と言いながら長旅でとっくに枯れている目から、涙をボロボロと流し続けていた。


彼はその後吹っ切れた様になり戦果を上げ続けた。ある時は空戦で撃墜した敵機の操縦士が落下笠で逃げるのを見て、上空を大塚軍曹に任せると着陸し、敵を切り捨てると言う功績まであげた。

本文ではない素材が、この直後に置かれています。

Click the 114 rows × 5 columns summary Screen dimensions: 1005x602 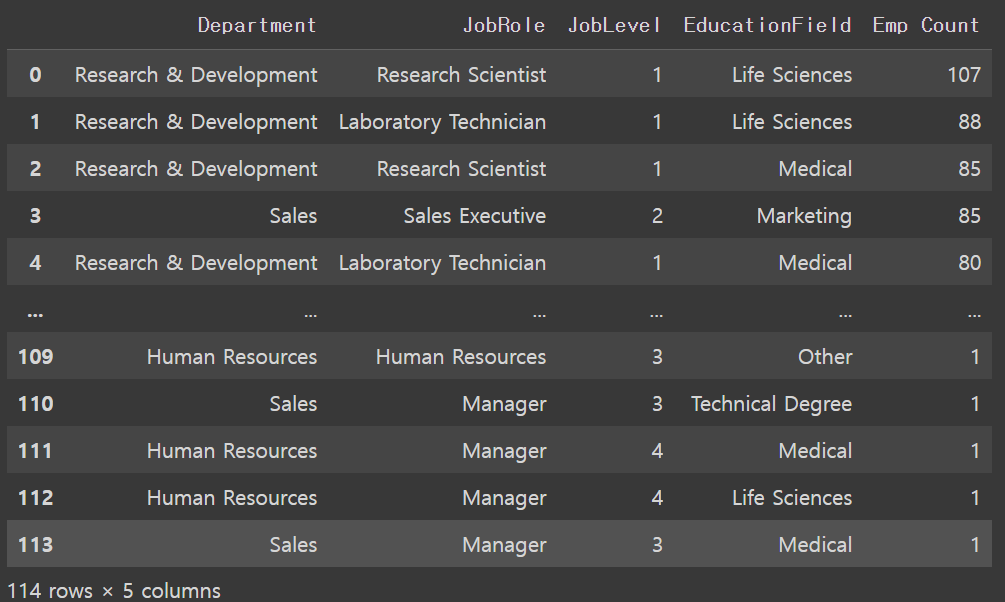tap(113, 590)
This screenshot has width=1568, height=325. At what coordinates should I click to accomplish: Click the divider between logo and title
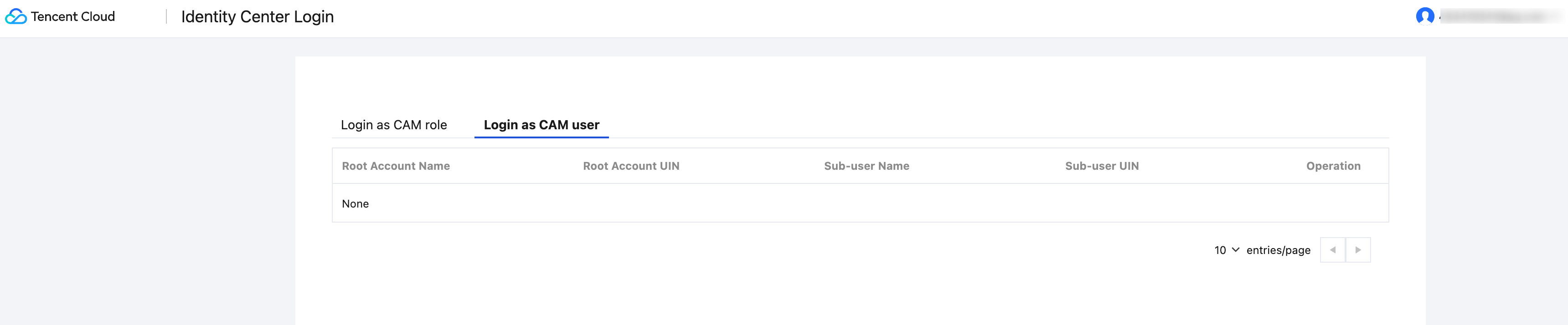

彼は金鵄勲章さえも貰ったが、いつまでも第一線に残り続けた。ある時、彼は埼玉で練習生と訓練中、整備兵が練習生のエンジンの調子が少し悪いと言うのを聞きつけた。そして彼の度重なる催促により、練習生は戸惑いながらも自分の戦闘機を彼と交換した。

「俺の方が技術があるんだ、心配するな。」

彼は最後までそう言っていた。

しかし、案の定彼の戦闘機は空中でエンジンが切れてしまう。彼は急いで緊急着陸を森に向け行おうとしたが、突然民家が見えてきた。急いで機首を上げようとしたが、民家の八百メートル先で墜落。

内臓破裂になってしまい、彼は一線からは退く事になる。

この後、かの有名な神風航空隊が設立される。

彼とAさんはその後帰省し、引退後、享年74歳に内臓破裂が元の腎臓癌で彼は亡くなった。



その後、彼の遺言通り彼は鈴木さんの隣に埋葬された。

そして今でも、そこに行けば満面の笑みの二人の写真が見れる。